After the cancer has been removed
Once the patient’s skin cancer has been completely removed, there will be an area that requires healing and regeneration. Dr. DeBloom has performed tens of thousands of facial reconstruction procedures that restore the patient’s appearance and limit resulting scarring. This surgical wound is called a “defect” and can be thought of as the area in the skin that was once occupied by the skin cancer. The size of this defect depends solely on the size of your cancer.
If you have a small defect that is because your cancer was small. If you have a large defect that is because your cancer was large.

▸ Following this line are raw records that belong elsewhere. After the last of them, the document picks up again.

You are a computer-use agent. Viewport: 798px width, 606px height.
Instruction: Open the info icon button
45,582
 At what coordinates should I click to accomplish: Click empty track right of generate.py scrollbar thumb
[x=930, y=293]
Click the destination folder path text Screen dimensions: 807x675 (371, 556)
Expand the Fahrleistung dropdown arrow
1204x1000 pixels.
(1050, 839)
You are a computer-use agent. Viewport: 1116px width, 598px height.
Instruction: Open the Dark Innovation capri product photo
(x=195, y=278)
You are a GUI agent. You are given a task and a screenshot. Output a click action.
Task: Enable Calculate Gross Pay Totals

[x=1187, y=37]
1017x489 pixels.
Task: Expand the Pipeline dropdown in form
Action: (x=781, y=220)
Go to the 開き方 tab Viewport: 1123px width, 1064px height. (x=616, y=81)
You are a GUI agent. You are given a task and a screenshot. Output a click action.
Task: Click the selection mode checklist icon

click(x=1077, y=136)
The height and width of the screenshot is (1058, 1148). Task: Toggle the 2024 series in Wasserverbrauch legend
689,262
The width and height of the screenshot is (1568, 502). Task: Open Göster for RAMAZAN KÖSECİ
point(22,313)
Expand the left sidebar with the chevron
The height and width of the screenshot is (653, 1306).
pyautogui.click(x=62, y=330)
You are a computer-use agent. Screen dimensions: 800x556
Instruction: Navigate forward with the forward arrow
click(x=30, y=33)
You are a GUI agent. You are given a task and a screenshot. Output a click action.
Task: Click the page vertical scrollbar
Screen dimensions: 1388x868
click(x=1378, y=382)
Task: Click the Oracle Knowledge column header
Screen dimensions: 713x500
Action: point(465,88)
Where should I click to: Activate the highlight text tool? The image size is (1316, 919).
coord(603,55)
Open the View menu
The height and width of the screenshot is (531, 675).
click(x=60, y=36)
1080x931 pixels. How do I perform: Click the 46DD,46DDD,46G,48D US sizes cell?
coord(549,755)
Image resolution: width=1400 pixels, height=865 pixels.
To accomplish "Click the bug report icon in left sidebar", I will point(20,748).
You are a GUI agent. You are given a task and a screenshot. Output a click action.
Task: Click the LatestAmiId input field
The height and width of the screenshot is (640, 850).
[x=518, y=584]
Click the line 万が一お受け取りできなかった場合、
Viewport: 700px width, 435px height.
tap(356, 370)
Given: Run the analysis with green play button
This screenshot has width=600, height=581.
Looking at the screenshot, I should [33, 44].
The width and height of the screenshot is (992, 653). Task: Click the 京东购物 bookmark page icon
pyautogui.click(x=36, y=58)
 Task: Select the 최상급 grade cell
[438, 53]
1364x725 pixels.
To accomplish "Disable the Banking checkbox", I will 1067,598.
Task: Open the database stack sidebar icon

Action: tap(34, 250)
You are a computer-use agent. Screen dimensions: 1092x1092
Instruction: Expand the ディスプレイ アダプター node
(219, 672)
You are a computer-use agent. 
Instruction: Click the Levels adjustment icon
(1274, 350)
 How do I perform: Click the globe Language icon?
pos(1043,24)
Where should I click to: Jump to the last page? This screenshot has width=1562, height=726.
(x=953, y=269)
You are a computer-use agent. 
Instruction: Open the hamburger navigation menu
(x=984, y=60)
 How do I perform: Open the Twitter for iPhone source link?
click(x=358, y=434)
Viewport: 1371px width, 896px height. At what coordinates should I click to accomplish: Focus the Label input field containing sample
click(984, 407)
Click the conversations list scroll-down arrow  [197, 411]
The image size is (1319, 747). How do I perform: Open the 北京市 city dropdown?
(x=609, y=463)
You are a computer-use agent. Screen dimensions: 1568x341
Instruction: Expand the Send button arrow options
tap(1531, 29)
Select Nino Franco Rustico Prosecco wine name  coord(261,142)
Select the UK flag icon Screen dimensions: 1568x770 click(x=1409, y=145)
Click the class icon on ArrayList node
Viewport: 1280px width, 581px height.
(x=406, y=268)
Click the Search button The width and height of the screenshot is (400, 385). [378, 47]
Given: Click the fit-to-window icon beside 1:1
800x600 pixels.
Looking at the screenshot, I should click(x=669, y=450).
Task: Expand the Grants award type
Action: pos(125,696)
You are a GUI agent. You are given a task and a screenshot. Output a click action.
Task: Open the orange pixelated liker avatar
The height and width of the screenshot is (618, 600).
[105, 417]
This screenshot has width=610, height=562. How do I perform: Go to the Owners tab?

Depending on the size, complexity and location of the defect after cancer removal, a variety of treatment options may exist. These options include primary closures, flaps, grafts, and healing with no stitches. The options that are best for your specific needs will be presented to you by Dr. DeBloom.
Once a surgical option for repairing the defect has been determined, the patient will be moved to one of our sterile procedure rooms where the stitch placement will be performed. Once the procedure has been completed, all wound care instructions will be explained in detail to the patient and, when appropriate, accompanying family members as well. These instructions will also be presented in a written format to the patient. Most stitching procedures require a one week post-operative visit in our office.
Wound Care Instructions for Open Wound
Skin Graft Wound Care
Excellent cosmetic results can be obtained by simply stitching the skin edges together with sutures. Most wounds will have at least two layers of sutures. A deep layer of sutures is placed under the skin to provide strength and will dissolve over 2-3 months. There is also a visible top layer of sutures that line up the skin edges. These sutures will be removed or dissolve over 7-14 days. The final scar is a line that will fade from light pink to pale flesh colored over several months. It is longer than the original surgery site because small “darts” or skin redundancies have to be removed to prevent puckering at the scar ends.
Skin flaps are created by moving nearby healthy skin to cover a surgical wound. A skin flap keeps its own blood supply but is moved, either by a sliding or lifting motion. Like a side to side closure, there will be at least one deep layer and one superficial layer of sutures. Flaps result in a larger scar line than the original surgical site but are designed in a way to be camouflaged by the surrounding skin lines and facial curves.
A skin graft is a patch of skin taken from one part of the body (donor site) and placed over a surgical wound (recipient site). A graft is completely separated from its original location and therefore does not have its own blood supply. The donor site is allowed to heal by granulation or by placement of side to side stitches. The graft survives by close contact to the blood supply of the recipient site and is sutured into position. You can think of it like a “patch” of skin. Common areas where grafts are used are the nose, ears, fingers, inner part of the eyelid, and lower legs. A dressing is placed over the graft to protect it during the early part of healing. The skin graft may initially be a dark pink or purple color but will become lighter over time. Skin grafts require multiple follow up visits.
The skin tissue is allowed to heal itself without stitches, thus requiring no further surgery. The wound will be moist and bumpy at first and have a yellow/pink or yellow/red base. The new skin will grow toward the center and become light pink and smooth. This type of healing may take several weeks (4-6 weeks on average). The final scar is round to oval and smaller than the original surgery site.